[EXERCISE GOAL] Only an exact reprint of all the data is acceptable.

[EXTRACTED DATA]
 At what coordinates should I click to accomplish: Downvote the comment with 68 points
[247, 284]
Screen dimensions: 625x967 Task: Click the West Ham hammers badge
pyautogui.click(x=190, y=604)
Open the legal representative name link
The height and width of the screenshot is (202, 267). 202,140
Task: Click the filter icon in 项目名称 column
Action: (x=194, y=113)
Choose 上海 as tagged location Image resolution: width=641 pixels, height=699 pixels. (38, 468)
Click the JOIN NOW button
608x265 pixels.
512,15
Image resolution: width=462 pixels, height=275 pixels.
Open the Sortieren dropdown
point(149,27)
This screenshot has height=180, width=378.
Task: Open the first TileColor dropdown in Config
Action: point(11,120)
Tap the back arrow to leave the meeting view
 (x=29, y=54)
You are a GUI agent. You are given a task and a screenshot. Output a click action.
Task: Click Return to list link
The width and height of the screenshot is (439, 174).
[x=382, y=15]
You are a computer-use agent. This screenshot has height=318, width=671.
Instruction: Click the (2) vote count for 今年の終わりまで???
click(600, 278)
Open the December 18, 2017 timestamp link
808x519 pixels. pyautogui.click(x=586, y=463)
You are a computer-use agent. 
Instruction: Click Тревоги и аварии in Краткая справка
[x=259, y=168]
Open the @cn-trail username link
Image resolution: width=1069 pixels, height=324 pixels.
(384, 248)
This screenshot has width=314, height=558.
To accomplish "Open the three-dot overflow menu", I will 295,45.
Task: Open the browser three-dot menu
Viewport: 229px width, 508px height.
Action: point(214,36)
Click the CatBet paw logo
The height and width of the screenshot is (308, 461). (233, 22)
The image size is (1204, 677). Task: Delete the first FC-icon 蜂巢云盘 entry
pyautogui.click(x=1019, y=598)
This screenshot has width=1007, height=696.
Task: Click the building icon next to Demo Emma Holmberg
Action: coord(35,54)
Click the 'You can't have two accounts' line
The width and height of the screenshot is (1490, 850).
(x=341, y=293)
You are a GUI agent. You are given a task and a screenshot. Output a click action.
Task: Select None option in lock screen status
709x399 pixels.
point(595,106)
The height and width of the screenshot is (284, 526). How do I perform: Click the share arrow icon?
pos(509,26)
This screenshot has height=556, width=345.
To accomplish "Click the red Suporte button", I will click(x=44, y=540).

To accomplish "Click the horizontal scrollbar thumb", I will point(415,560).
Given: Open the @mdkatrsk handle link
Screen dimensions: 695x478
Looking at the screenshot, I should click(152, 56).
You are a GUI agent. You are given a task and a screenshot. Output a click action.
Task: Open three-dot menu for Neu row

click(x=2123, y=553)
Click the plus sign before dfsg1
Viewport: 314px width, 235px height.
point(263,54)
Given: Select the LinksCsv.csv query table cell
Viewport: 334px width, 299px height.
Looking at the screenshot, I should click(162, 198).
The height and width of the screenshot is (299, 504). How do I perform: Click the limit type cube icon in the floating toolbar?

[SOLUTION FOR THIS EXERCISE]
 At what coordinates should I click to accomplish: Downvote the comment with 68 points
[247, 284]
Screen dimensions: 625x967 Task: Click the West Ham hammers badge
pyautogui.click(x=190, y=604)
Open the legal representative name link
The height and width of the screenshot is (202, 267). 202,140
Task: Click the filter icon in 项目名称 column
Action: (x=194, y=113)
Choose 上海 as tagged location Image resolution: width=641 pixels, height=699 pixels. (38, 468)
Click the JOIN NOW button
608x265 pixels.
512,15
Image resolution: width=462 pixels, height=275 pixels.
Open the Sortieren dropdown
point(149,27)
This screenshot has height=180, width=378.
Task: Open the first TileColor dropdown in Config
Action: point(11,120)
Tap the back arrow to leave the meeting view
 (x=29, y=54)
You are a GUI agent. You are given a task and a screenshot. Output a click action.
Task: Click Return to list link
The width and height of the screenshot is (439, 174).
[x=382, y=15]
You are a computer-use agent. This screenshot has height=318, width=671.
Instruction: Click the (2) vote count for 今年の終わりまで???
click(600, 278)
Open the December 18, 2017 timestamp link
808x519 pixels. pyautogui.click(x=586, y=463)
You are a computer-use agent. 
Instruction: Click Тревоги и аварии in Краткая справка
[x=259, y=168]
Open the @cn-trail username link
Image resolution: width=1069 pixels, height=324 pixels.
(384, 248)
This screenshot has width=314, height=558.
To accomplish "Open the three-dot overflow menu", I will 295,45.
Task: Open the browser three-dot menu
Viewport: 229px width, 508px height.
Action: point(214,36)
Click the CatBet paw logo
The height and width of the screenshot is (308, 461). (233, 22)
The image size is (1204, 677). Task: Delete the first FC-icon 蜂巢云盘 entry
pyautogui.click(x=1019, y=598)
This screenshot has width=1007, height=696.
Task: Click the building icon next to Demo Emma Holmberg
Action: coord(35,54)
Click the 'You can't have two accounts' line
The width and height of the screenshot is (1490, 850).
(x=341, y=293)
You are a GUI agent. You are given a task and a screenshot. Output a click action.
Task: Select None option in lock screen status
709x399 pixels.
point(595,106)
The height and width of the screenshot is (284, 526). How do I perform: Click the share arrow icon?
pos(509,26)
This screenshot has height=556, width=345.
To accomplish "Click the red Suporte button", I will click(x=44, y=540).

To accomplish "Click the horizontal scrollbar thumb", I will point(415,560).
Given: Open the @mdkatrsk handle link
Screen dimensions: 695x478
Looking at the screenshot, I should click(152, 56).
You are a GUI agent. You are given a task and a screenshot. Output a click action.
Task: Open three-dot menu for Neu row

click(x=2123, y=553)
Click the plus sign before dfsg1
Viewport: 314px width, 235px height.
point(263,54)
Given: Select the LinksCsv.csv query table cell
Viewport: 334px width, 299px height.
Looking at the screenshot, I should click(162, 198).
The height and width of the screenshot is (299, 504). How do I perform: Click the limit type cube icon in the floating toolbar?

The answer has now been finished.